→ TASK STATEMENT: Would you print the records as they stand, down to the last character?

→ DATA SECTION:
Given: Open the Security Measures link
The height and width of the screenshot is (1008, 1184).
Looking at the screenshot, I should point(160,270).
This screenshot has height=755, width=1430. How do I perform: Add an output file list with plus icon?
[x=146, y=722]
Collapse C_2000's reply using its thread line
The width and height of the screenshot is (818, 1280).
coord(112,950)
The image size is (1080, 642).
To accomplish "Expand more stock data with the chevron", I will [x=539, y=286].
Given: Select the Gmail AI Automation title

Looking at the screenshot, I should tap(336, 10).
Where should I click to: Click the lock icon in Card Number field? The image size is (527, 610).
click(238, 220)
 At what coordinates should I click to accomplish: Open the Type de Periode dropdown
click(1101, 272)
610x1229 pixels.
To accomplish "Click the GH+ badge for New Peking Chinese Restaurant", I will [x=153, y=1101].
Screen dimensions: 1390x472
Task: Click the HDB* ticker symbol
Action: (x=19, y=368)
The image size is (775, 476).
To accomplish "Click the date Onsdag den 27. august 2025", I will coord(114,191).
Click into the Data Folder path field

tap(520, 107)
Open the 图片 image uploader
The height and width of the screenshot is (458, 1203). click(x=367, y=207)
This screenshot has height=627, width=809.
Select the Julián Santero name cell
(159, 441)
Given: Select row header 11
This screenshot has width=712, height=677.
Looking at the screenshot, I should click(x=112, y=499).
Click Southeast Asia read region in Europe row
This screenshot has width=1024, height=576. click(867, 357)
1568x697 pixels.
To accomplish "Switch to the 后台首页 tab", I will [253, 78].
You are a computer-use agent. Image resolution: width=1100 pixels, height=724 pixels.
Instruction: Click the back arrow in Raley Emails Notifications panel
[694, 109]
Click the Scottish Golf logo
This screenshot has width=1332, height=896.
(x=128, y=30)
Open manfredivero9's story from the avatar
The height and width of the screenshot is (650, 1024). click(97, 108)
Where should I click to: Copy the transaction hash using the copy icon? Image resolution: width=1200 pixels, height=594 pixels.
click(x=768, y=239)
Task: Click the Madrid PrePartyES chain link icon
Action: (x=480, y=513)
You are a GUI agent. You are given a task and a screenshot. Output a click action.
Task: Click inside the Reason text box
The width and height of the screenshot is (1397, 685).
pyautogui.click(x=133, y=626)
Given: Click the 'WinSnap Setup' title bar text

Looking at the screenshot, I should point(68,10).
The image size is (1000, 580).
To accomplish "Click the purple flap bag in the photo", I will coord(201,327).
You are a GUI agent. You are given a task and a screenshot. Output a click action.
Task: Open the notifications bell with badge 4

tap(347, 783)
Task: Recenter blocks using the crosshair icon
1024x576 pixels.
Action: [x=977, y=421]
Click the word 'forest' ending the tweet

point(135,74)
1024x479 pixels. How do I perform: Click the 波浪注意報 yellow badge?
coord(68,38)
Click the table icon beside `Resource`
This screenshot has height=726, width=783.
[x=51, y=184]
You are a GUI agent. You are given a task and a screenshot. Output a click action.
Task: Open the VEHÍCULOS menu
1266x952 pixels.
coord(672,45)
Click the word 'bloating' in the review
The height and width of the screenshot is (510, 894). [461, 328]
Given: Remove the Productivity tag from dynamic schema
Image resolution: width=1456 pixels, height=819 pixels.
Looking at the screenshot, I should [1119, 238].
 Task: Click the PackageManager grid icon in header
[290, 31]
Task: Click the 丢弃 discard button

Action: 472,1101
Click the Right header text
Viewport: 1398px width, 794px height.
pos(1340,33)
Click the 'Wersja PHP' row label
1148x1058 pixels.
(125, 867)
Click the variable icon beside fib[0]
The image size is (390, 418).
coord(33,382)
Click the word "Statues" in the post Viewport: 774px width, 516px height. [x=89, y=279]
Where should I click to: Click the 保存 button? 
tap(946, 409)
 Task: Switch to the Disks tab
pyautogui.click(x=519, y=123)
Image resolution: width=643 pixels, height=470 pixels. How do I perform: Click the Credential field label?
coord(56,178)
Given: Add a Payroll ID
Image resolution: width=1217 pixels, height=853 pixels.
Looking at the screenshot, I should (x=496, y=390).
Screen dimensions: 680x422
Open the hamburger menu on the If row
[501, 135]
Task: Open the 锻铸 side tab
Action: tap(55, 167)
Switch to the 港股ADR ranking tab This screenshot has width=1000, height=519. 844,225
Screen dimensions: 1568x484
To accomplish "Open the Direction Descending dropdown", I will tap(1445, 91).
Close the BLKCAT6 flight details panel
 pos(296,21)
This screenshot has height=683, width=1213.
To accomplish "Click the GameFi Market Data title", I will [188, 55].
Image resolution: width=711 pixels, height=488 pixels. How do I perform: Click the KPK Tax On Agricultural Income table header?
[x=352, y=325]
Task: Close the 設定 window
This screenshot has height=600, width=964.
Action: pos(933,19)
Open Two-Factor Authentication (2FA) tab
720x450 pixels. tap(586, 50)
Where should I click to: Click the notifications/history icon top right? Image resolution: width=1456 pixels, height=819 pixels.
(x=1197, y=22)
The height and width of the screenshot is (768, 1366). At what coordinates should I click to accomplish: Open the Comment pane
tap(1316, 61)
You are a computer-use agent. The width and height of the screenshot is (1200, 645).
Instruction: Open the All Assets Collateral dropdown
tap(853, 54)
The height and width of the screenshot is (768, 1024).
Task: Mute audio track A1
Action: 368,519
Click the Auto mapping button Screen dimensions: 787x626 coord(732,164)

→ TASK SOLUTION:
Given: Open the Security Measures link
The height and width of the screenshot is (1008, 1184).
Looking at the screenshot, I should point(160,270).
This screenshot has height=755, width=1430. How do I perform: Add an output file list with plus icon?
[x=146, y=722]
Collapse C_2000's reply using its thread line
The width and height of the screenshot is (818, 1280).
coord(112,950)
The image size is (1080, 642).
To accomplish "Expand more stock data with the chevron", I will [x=539, y=286].
Given: Select the Gmail AI Automation title

Looking at the screenshot, I should tap(336, 10).
Where should I click to: Click the lock icon in Card Number field? The image size is (527, 610).
click(238, 220)
 At what coordinates should I click to accomplish: Open the Type de Periode dropdown
click(1101, 272)
610x1229 pixels.
To accomplish "Click the GH+ badge for New Peking Chinese Restaurant", I will [x=153, y=1101].
Screen dimensions: 1390x472
Task: Click the HDB* ticker symbol
Action: (x=19, y=368)
The image size is (775, 476).
To accomplish "Click the date Onsdag den 27. august 2025", I will coord(114,191).
Click into the Data Folder path field

tap(520, 107)
Open the 图片 image uploader
The height and width of the screenshot is (458, 1203). click(x=367, y=207)
This screenshot has height=627, width=809.
Select the Julián Santero name cell
(159, 441)
Given: Select row header 11
This screenshot has width=712, height=677.
Looking at the screenshot, I should click(x=112, y=499).
Click Southeast Asia read region in Europe row
This screenshot has width=1024, height=576. click(867, 357)
1568x697 pixels.
To accomplish "Switch to the 后台首页 tab", I will [253, 78].
You are a computer-use agent. Image resolution: width=1100 pixels, height=724 pixels.
Instruction: Click the back arrow in Raley Emails Notifications panel
[694, 109]
Click the Scottish Golf logo
This screenshot has width=1332, height=896.
(x=128, y=30)
Open manfredivero9's story from the avatar
The height and width of the screenshot is (650, 1024). click(97, 108)
Where should I click to: Copy the transaction hash using the copy icon? Image resolution: width=1200 pixels, height=594 pixels.
click(x=768, y=239)
Task: Click the Madrid PrePartyES chain link icon
Action: (x=480, y=513)
You are a GUI agent. You are given a task and a screenshot. Output a click action.
Task: Click inside the Reason text box
The width and height of the screenshot is (1397, 685).
pyautogui.click(x=133, y=626)
Given: Click the 'WinSnap Setup' title bar text

Looking at the screenshot, I should point(68,10).
The image size is (1000, 580).
To accomplish "Click the purple flap bag in the photo", I will coord(201,327).
You are a GUI agent. You are given a task and a screenshot. Output a click action.
Task: Open the notifications bell with badge 4

tap(347, 783)
Task: Recenter blocks using the crosshair icon
1024x576 pixels.
Action: [x=977, y=421]
Click the word 'forest' ending the tweet

point(135,74)
1024x479 pixels. How do I perform: Click the 波浪注意報 yellow badge?
coord(68,38)
Click the table icon beside `Resource`
This screenshot has height=726, width=783.
[x=51, y=184]
You are a GUI agent. You are given a task and a screenshot. Output a click action.
Task: Open the VEHÍCULOS menu
1266x952 pixels.
coord(672,45)
Click the word 'bloating' in the review
The height and width of the screenshot is (510, 894). [461, 328]
Given: Remove the Productivity tag from dynamic schema
Image resolution: width=1456 pixels, height=819 pixels.
Looking at the screenshot, I should [1119, 238].
 Task: Click the PackageManager grid icon in header
[290, 31]
Task: Click the 丢弃 discard button

Action: 472,1101
Click the Right header text
Viewport: 1398px width, 794px height.
pos(1340,33)
Click the 'Wersja PHP' row label
1148x1058 pixels.
(125, 867)
Click the variable icon beside fib[0]
The image size is (390, 418).
coord(33,382)
Click the word "Statues" in the post Viewport: 774px width, 516px height. [x=89, y=279]
Where should I click to: Click the 保存 button? 
tap(946, 409)
 Task: Switch to the Disks tab
pyautogui.click(x=519, y=123)
Image resolution: width=643 pixels, height=470 pixels. How do I perform: Click the Credential field label?
coord(56,178)
Given: Add a Payroll ID
Image resolution: width=1217 pixels, height=853 pixels.
Looking at the screenshot, I should (x=496, y=390).
Screen dimensions: 680x422
Open the hamburger menu on the If row
[501, 135]
Task: Open the 锻铸 side tab
Action: tap(55, 167)
Switch to the 港股ADR ranking tab This screenshot has width=1000, height=519. 844,225
Screen dimensions: 1568x484
To accomplish "Open the Direction Descending dropdown", I will tap(1445, 91).
Close the BLKCAT6 flight details panel
 pos(296,21)
This screenshot has height=683, width=1213.
To accomplish "Click the GameFi Market Data title", I will [188, 55].
Image resolution: width=711 pixels, height=488 pixels. How do I perform: Click the KPK Tax On Agricultural Income table header?
[x=352, y=325]
Task: Close the 設定 window
This screenshot has height=600, width=964.
Action: pos(933,19)
Open Two-Factor Authentication (2FA) tab
720x450 pixels. tap(586, 50)
Where should I click to: Click the notifications/history icon top right? Image resolution: width=1456 pixels, height=819 pixels.
(x=1197, y=22)
The height and width of the screenshot is (768, 1366). At what coordinates should I click to accomplish: Open the Comment pane
tap(1316, 61)
You are a computer-use agent. The width and height of the screenshot is (1200, 645).
Instruction: Open the All Assets Collateral dropdown
tap(853, 54)
The height and width of the screenshot is (768, 1024).
Task: Mute audio track A1
Action: 368,519
Click the Auto mapping button Screen dimensions: 787x626 coord(732,164)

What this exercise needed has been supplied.